Submitted by Katie Hellmuth on | 0 Comments
I always assumed that everyone running their own business or venture would consider themselves an entrepreneur, but strong reactions from two people I respect, each of whom run their own businesses, caught me off guard and got me to thinking: what is an entrepreneur, and why don't these two business owners consider themselves one?
Person #1: She and her husband run a business that has several chapters around the country. It pays their bills, provides entertainment, and keeps them very busy. She is, I'd say, first and foremost, an artist. She is a photographer, lithographer, and adventurist (takes some of the most fun courses I've ever heard of...trapeze anyone?). Recently, she was at a trunk show where I was selling Katie James accessories, and she declared: "You know what? I'm just not an entrepreneur! I'm an artist!" And I thought: "True!" But then I remembered how she books herself on shows where she sells her photography, and promotes it in different ways, and tries to package it in different ways to sell it. So even though she is highly visually creative, why is she not also an entrepreneur if she aims to sell her creations?

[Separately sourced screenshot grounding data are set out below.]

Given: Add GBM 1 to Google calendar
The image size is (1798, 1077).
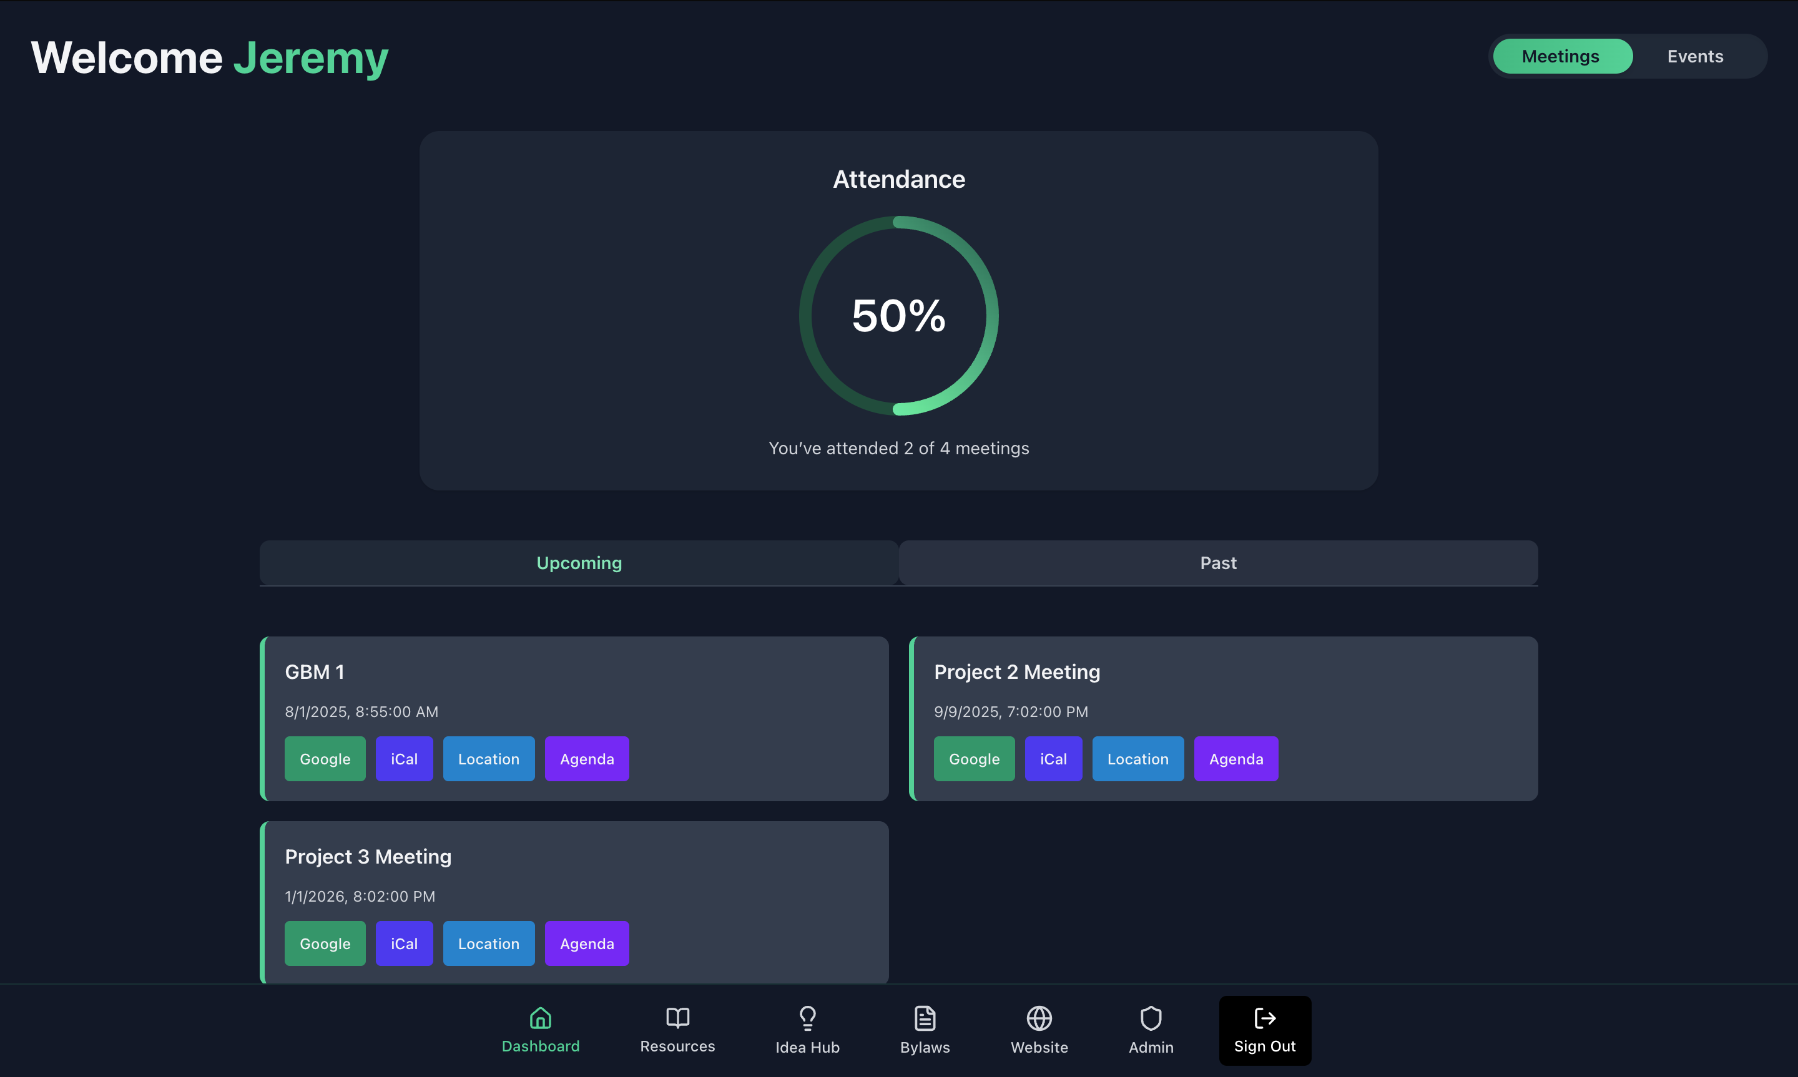Looking at the screenshot, I should click(324, 759).
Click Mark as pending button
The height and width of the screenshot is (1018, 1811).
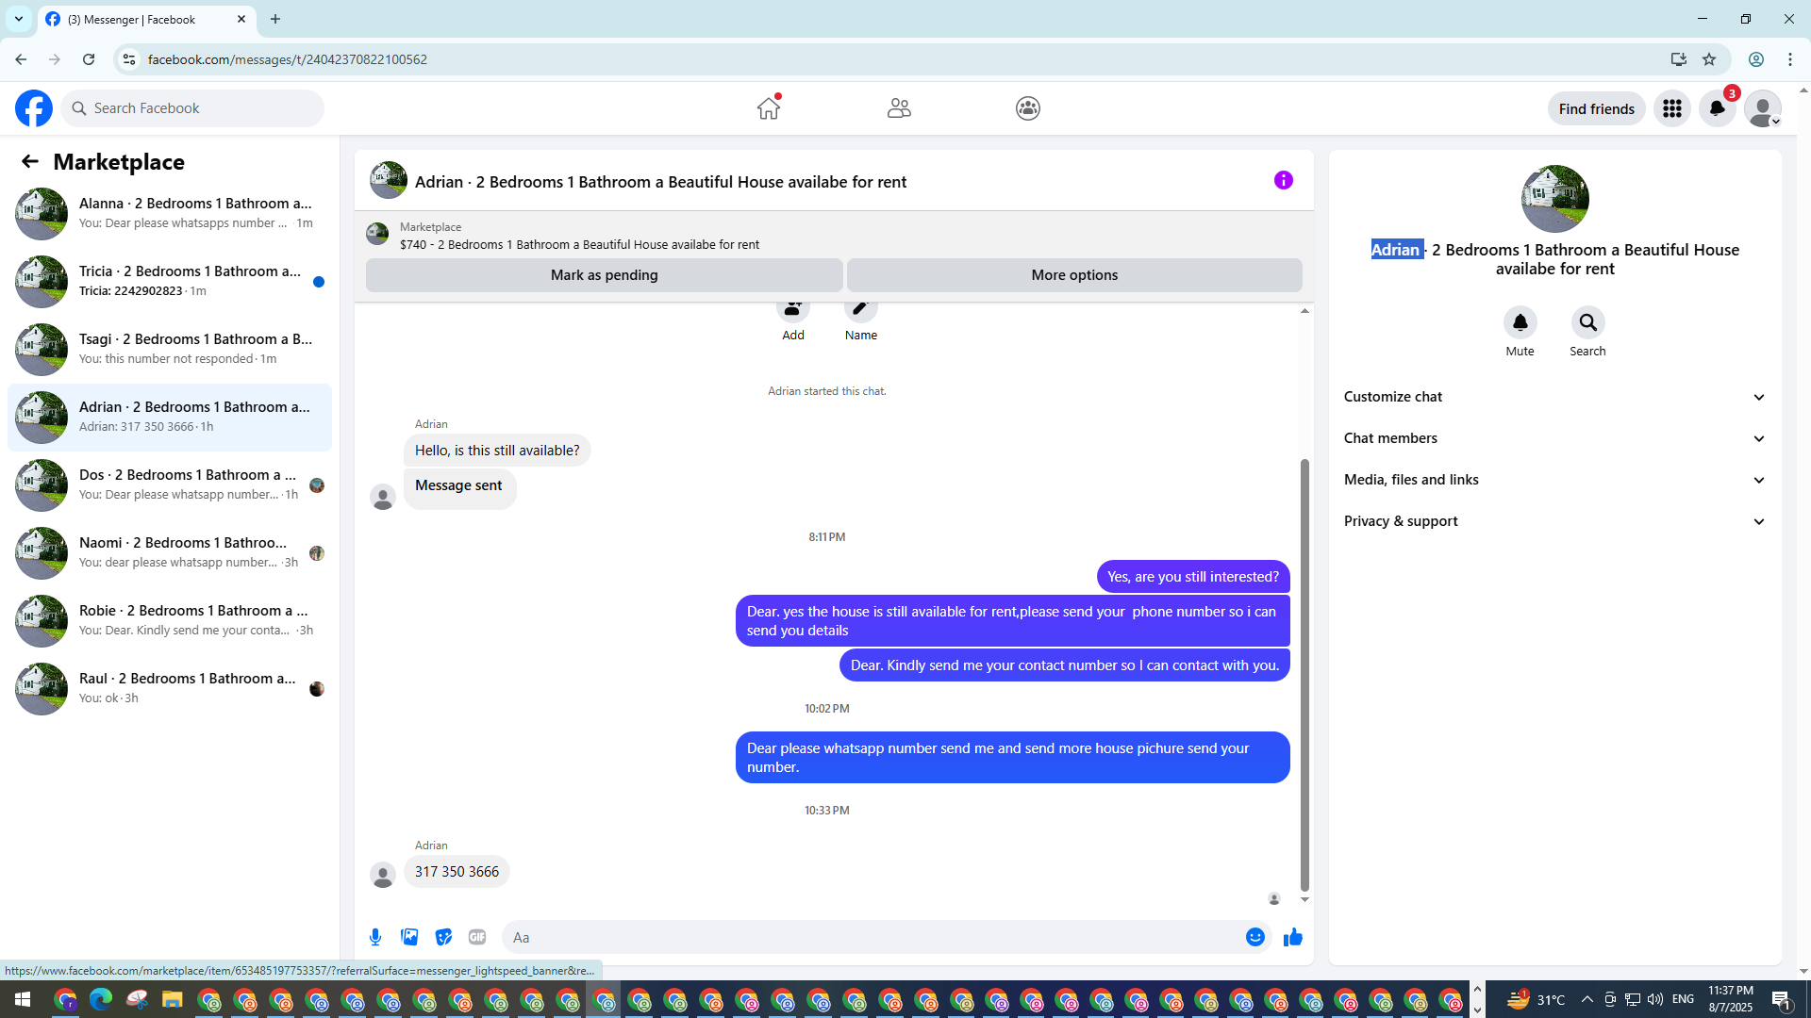604,275
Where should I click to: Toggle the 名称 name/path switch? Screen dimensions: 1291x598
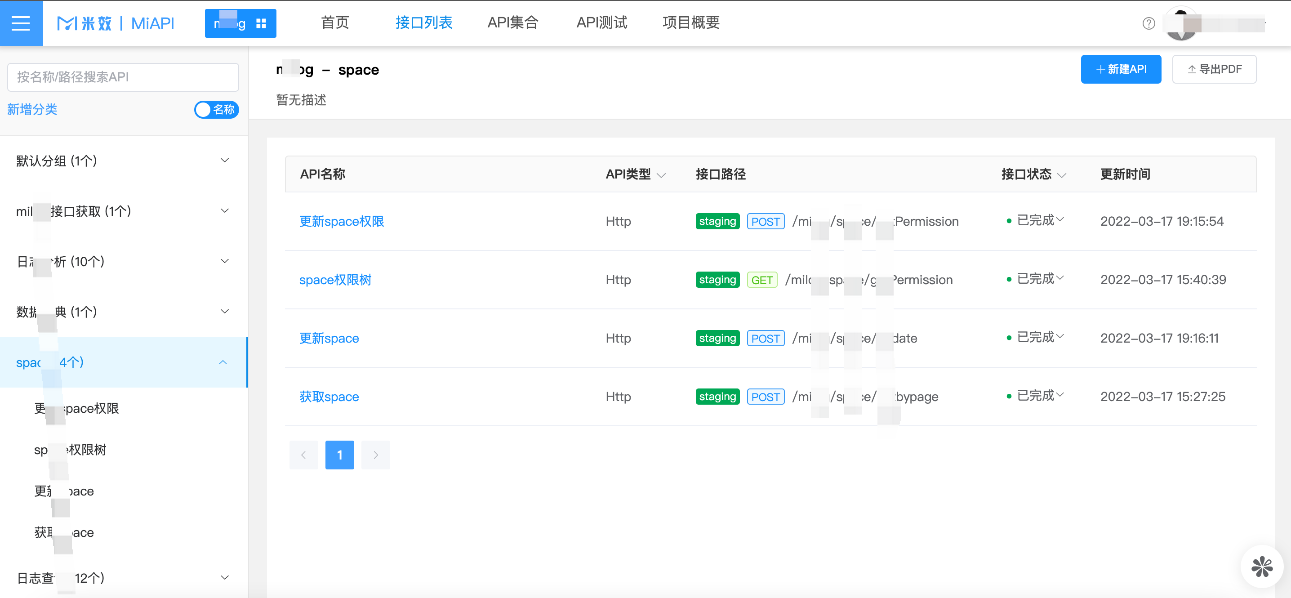click(x=217, y=110)
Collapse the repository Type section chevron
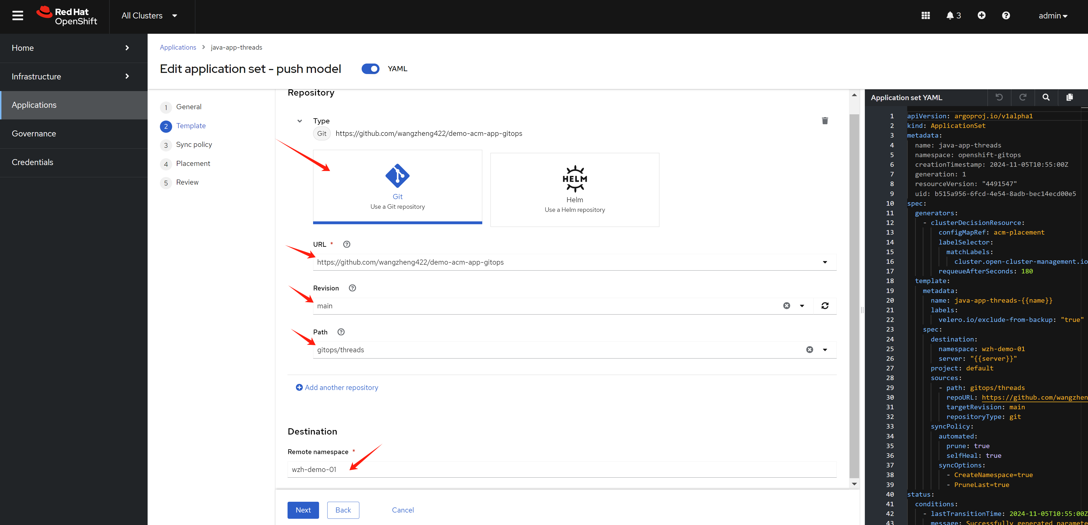The width and height of the screenshot is (1088, 525). pos(299,121)
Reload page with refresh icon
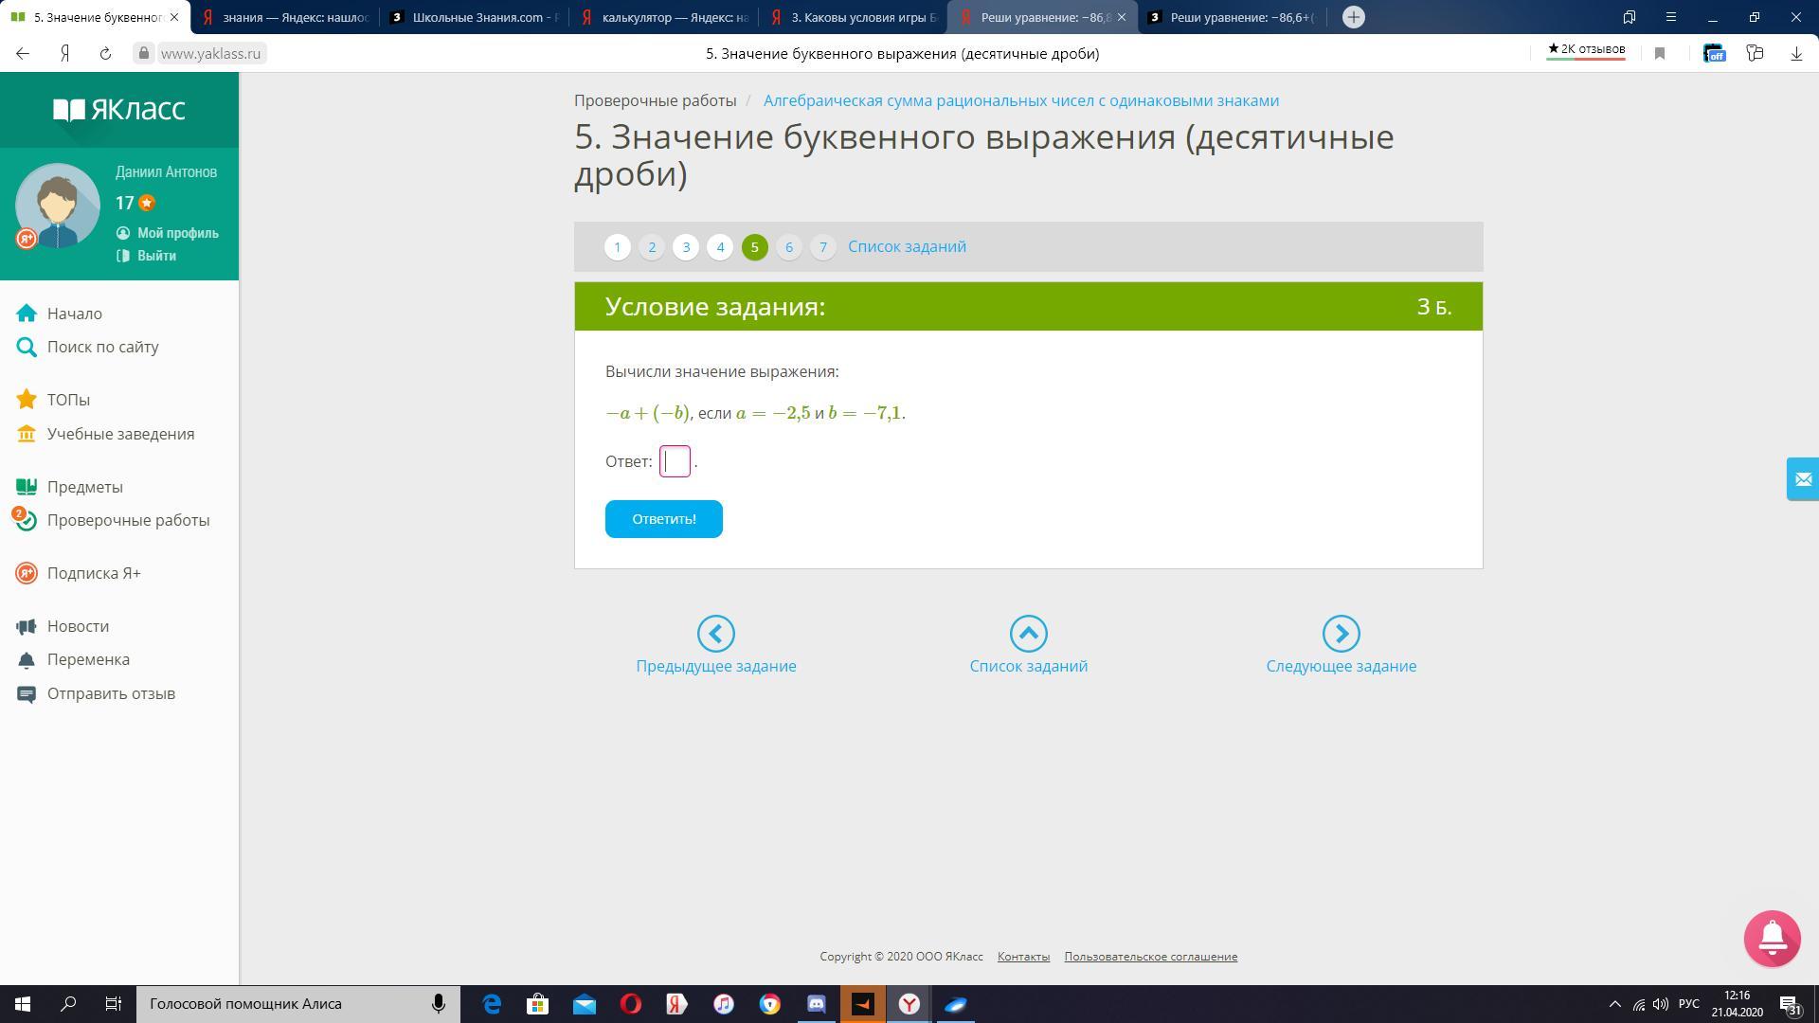1819x1023 pixels. click(x=105, y=54)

Person #2: This woman is a partner of a highly coveted independent apparel label. I'm not going to say which one, but know this: you most likely wear it. They have been in business for several years, have clients ranging from local boutiques to large department stores. They invented their product, love expanding their product line, and see a long life in this business for each of them. I asked this partner: "Do you consider yourself an entrepreneur?" She flatly said no. Her reasons were that she has no desire to start the next big company. She doesn't want to sell her company and start another. Obviously, she'd been asked this before.
Well. These answers really threw me. Being a co-founder of Tin Shingle, where the E can stand for several things, including "entrepreneur", I figured everyone who survives by their own hand is an entrepreneur. But, when I quit my day job to survive by my own design company, I didn't consider myself an entrepreneur. The word didn't really enter my mind. I only knew a few things:
1. I wanted control over when I took vacations.
2. I wanted to decide which projects I worked on, and to be surrounded by design stuff all the time.
3. I wanted to be able to do things whenever I wanted, like go to the fabric store, the doctor, the vet, a walk with my dog, etc.
As you may know, actually doing these things as an entrepreneur has new challenges ;) , but they were my motivation at the time. I don't remember the exact moment that I actually called myself an entrepreneur, but I knew that others around me viewed me as a person who had started her own company and were cheering me on. All I knew was that I needed to pay my bills, and producing my accessories in the states, using high quality fabric, was not going to pay those bills, and I wasn't willing to take out a loan from family or a bank.
So I thought and thought. I had graphic design in my back pocket and a fun understanding of the web and how people used websites. I didn't want to freelance, because I wanted to be a branded entity. Then I realized that I could incorporate my day job, which was managing a website for a national non-profit, and create a new division of my design company - a digital division and call it Katie James Pixelated. If Kate Spade could design purses and airport wings (Delta's low-fare Song that is now gone), then I could go digital (and it was Melissa from The Matchstick Group who helped me realize this goal, and helped me create a blueprint of a business plan).
Webster defines entrepreneur as: "one who organizes a business undertaking, assuming the risk for the sake of profit." A Google search reveals similar definitions. Well, that is exactly what I did. And exactly what millions of others do on a daily basis, especially in this new economy, for zillions of different reasons. I call myself an entrepreneur but what drives me is not the next big company I can create and sell. It is the execution of the next big idea that comes into my head. Why? Because that idea is a like a flower to me. I love growing it. I love seeing where it goes, and yes, it can deliver profit, and pay my bills and maybe buy me a car (oh Jetta, how I miss you).
We've all heard this before: people who do what they love go far. Well I'm sticking to that mantra. I wasn't one of those kids who realized that they could buy candy in a store for $.50, and take it to school and sell if for $1.00 for the sake of convenience to the student for having candy right there. 'm not saying that it's a bad idea, in fact it has to happen, I'm just saying that that genesis of an idea didn't drive me as an entrepreneur.
So I suppose there are different kinds of entrepreneurs, right? What do you think? And what kind of entrepreneur are you?